How can automatic cache eviction triggers be implemented

Automatic cache eviction triggers can be implemented through several approaches:

Memory-pressure based triggers:

- Monitor memory usage thresholds (e.g., 80% capacity)

- Implement watermark systems with low/high boundaries

- Trigger batch evictions when thresholds are exceeded

- Use memory monitors that integrate with system memory management

Time-based mechanisms:

- Implement background jobs that periodically scan for expired items

- Use scheduled eviction processes running at configured intervals

- Leverage decay functions that gradually decrease item priority over time

- Set TTL (Time To Live) metadata on cached objects at insertion time

Access-pattern analysis:

- Track real-time hit/miss ratios and adjust eviction aggressiveness

- Implement adaptive algorithms that modify policies based on workload changes

- Deploy machine learning models to predict future access patterns

- Use counters and timestamps to implement LRU/LFU logic

Event-driven triggers:

- Trigger evictions on specific application events (e.g., user logout)
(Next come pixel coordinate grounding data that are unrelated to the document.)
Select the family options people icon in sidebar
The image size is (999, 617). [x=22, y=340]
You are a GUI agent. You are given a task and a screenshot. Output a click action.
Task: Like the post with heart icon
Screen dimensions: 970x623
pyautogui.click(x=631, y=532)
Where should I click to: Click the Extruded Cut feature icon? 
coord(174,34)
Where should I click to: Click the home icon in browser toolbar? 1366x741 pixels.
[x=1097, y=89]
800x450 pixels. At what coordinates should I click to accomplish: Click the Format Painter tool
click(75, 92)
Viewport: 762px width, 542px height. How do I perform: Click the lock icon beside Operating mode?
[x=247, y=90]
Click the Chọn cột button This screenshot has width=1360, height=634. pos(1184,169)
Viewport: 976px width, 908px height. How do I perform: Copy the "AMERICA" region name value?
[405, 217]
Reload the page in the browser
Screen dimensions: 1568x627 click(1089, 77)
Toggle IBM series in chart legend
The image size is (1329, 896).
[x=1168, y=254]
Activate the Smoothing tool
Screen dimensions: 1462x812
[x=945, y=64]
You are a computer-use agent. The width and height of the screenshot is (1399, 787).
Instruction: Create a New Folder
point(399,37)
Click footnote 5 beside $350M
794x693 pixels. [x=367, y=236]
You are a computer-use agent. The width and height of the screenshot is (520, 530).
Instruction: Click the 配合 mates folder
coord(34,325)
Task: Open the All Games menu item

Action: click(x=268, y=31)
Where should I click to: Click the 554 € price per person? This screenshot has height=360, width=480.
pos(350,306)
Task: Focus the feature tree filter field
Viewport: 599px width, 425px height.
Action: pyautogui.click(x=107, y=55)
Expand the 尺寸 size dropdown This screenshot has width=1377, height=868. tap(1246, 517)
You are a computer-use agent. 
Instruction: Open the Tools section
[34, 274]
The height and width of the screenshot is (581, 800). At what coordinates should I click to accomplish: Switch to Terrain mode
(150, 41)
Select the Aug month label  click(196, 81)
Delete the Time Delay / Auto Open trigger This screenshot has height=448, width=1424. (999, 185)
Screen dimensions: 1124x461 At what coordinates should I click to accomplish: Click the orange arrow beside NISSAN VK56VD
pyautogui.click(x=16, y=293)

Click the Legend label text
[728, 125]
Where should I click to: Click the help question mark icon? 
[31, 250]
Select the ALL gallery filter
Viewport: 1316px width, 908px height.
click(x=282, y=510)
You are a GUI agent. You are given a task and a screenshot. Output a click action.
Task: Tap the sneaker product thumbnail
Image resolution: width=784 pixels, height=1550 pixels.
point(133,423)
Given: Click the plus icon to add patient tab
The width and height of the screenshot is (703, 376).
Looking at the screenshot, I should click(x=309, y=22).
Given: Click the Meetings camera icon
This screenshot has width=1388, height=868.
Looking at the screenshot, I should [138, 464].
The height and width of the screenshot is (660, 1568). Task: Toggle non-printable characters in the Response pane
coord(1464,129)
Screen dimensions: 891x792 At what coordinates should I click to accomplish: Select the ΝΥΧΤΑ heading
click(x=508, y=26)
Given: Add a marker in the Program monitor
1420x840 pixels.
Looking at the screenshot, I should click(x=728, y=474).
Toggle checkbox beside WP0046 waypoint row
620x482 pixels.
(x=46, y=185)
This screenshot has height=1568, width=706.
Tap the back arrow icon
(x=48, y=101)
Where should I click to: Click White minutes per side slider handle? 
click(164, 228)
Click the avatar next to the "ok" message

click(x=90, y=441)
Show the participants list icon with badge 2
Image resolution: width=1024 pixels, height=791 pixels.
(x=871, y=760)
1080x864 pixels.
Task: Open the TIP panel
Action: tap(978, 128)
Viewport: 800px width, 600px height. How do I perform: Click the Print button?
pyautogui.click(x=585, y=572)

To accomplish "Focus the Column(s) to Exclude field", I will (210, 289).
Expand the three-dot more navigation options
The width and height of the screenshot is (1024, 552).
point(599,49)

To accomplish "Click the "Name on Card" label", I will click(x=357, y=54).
- Set cache invalidation hooks on data updates in the source system

- Implement publish/subscribe mechanisms for coordinated eviction

- Use distributed event buses for cluster-wide cache coordination

Implementation strategies:

- Embed triggers in data access layers and cache clients

- Use cache-specific APIs like Redis's MAXMEMORY policy

- Implement custom cache wrappers with eviction logic

- Leverage databases' built-in caching mechanisms with their eviction settings

Effective implementation requires balancing the overhead of the eviction mechanism itself against the performance benefits of intelligent cache management.